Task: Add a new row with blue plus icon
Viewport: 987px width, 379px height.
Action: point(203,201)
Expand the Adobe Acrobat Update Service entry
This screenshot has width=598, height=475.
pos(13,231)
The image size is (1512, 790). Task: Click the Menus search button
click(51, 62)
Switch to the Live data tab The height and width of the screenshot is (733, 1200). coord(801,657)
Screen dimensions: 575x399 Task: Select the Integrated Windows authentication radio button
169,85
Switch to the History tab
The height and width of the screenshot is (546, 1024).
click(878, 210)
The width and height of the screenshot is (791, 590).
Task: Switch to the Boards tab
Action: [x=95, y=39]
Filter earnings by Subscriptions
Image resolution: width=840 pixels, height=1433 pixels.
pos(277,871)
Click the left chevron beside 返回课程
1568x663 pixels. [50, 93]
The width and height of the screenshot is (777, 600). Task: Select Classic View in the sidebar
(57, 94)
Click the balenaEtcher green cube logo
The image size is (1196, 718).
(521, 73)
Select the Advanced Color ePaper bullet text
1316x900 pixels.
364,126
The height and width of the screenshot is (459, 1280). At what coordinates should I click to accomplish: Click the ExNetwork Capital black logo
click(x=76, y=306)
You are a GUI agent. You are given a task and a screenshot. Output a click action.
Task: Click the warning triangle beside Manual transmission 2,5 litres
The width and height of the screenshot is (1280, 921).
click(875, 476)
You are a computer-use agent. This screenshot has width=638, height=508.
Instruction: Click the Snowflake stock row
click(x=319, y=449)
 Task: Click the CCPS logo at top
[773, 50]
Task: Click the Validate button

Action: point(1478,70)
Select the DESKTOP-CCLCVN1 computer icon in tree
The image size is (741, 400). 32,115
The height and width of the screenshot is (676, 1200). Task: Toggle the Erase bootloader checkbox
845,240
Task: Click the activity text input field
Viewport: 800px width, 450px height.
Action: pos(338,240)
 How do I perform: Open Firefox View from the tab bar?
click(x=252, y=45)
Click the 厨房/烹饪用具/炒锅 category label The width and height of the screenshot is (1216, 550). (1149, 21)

Your objective:
Set down no line except those from the one with "You are a computer-use" to the last line of the data, inclusive, each exactly as written.

Solution:
You are a computer-use agent. This screenshot has width=638, height=508.
Instruction: Click the Snowflake stock row
click(x=319, y=449)
 Task: Click the CCPS logo at top
[773, 50]
Task: Click the Validate button

Action: point(1478,70)
Select the DESKTOP-CCLCVN1 computer icon in tree
The image size is (741, 400). 32,115
The height and width of the screenshot is (676, 1200). Task: Toggle the Erase bootloader checkbox
845,240
Task: Click the activity text input field
Viewport: 800px width, 450px height.
Action: pos(338,240)
 How do I perform: Open Firefox View from the tab bar?
click(x=252, y=45)
Click the 厨房/烹饪用具/炒锅 category label The width and height of the screenshot is (1216, 550). (1149, 21)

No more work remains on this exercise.